Доусон снял перчатки и открыл конверт, потом порылся во внутреннем кармане куртки в поисках очков; нашел и водрузил на нос. По мере того как он читал, его лицо становилось все напряженнее, сурово нахмуренные брови говорили о серьезности дела. Полицейский, без сомнения, был потрясен размахом противозаконных действий Шейлы.
— Бог ты мой! — воскликнул он наконец. — Если все это правда, просто потрясающе, как ей удавалось оставаться безнаказанной?
— Я понимал, что с Брэннаганом что-то происходит, — без усилий солгал Давид. — Я корю себя за то, что не понял, что он был на огромных дозах наркотиков. Похоже, я слишком давно не занимался общей практикой.
Доусон печально покачал головой:
— Эта женщина… Я не могу вам всего рассказать, но за эти годы у меня возникали кое-какие подозрения.
— Правда? Какие?
— Давайте поговорим о Брэннагане, — поколебавшись, попросил полицейский. — Я слышал, вы довольно часто навещали его в последнее время. Как по-вашему, доктор Вудрафф, это мог быть несчастный случай? Я хочу спросить: эта зависимость — достаточно ли серьезный мотив, чтобы человек покончил жизнь самоубийством?
Давид посмотрел на Доусона. У того было открытое лицо человека, которому можно доверять.
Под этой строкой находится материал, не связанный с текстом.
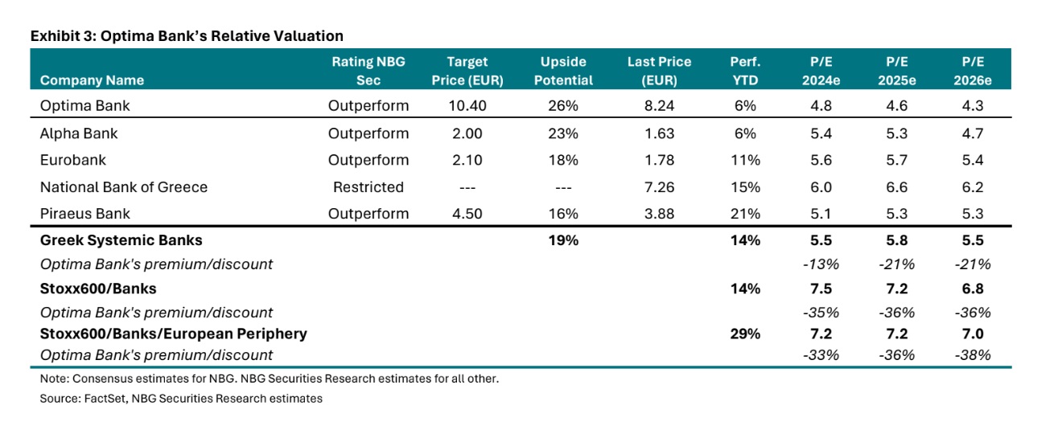Image resolution: width=1058 pixels, height=434 pixels.
Task: Select the Perf. YTD column header
Action: pos(745,71)
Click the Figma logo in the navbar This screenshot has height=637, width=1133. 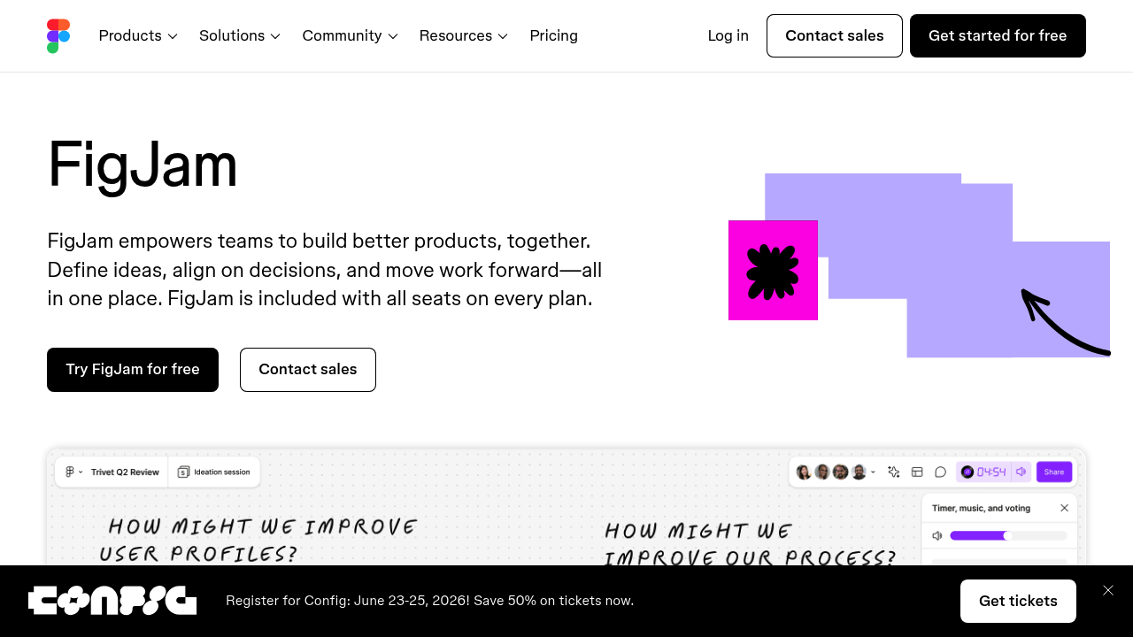58,36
Казалось, он многое знал обо всех и каждом, но в таком городишке, после стольких лет, проведенных здесь, это было вовсе неудивительно. Но в любом случае это был вполне справедливый вопрос.
— Скорее всего, нет. Но доктор Брэннаган страдал длительной депрессией, поэтому я и заглядывал к нему. Печально, но он отказывался от всякой помощи. Возможно, он боялся разоблачения.
— А он еще и прикладывался к бутылке, не так ли? — Доусон поднял голову, показывая, будто пьет из горла. — Из моих источников мне стало известно, что он выпивал до двух бутылок в день.
— Ну, — резко ответил Давид, — ваши источники немного преувеличили, но да, вы правы.
— И все же интересно, — задумчиво произнес Доусон, — что может заставить человека решиться замерзнуть насмерть?
Давид с содроганием подумал о другом письме, лежавшем в его кармане. Он сознательно пошел на сокрытие улик. Он еще не знал, к чему это приведет, но понимал, что Шейлу могут посадить в тюрьму, и, если у него не хватит сил дойти до конца в своем внезапно принятом решении, дети будут отданы органам опеки.
— Мы должны тщательно все обыскать, — сказал Доусон, будто почувствовав его смущение. — Может быть, что-нибудь обнаружим.
— Почему бы вам не начать с того места, которое указал сам Брэннаган? — Давид кивнул в сторону сарая, и Доусон позвал своих коллег следовать за ним. В сарае было много всякого старья, скопившегося за долгие годы жизни в хижине. Но то, что они искали, лежало в двух больших чемоданах. Доусон открыл защелку и откинул крышку одного из них. Внутри было огромное количество стеклянных ампул — годы и годы страданий, возможно, краткого удовольствия, — это объясняло и подтверждало падение Иена Брэннагана. Полицейские открыли другой чемодан, и все трое принялись записывать что-то в своих блокнотах, не снимая тонких кожаных перчаток, чтобы не отморозить руки.
— Мы забираем это с собой, — сказал Доусон, и молодые полицейские потащили чемоданы в фургон. Доусон собирался идти в хижину, но Давид остановил его.
— Я не очень разбираюсь в канадских законах, но, должен сказать, меня беспокоит, что станет с детьми? Какое наказание может быть назначено Шейле Хейли за такое преступление? Конечно, у детей есть я, их отец, но им все равно будет очень трудно.
— Это будет очень серьезное наказание, — покачал головой Доусон. — Несколько лет. Ей надо бы нанять какого-нибудь ушлого адвоката.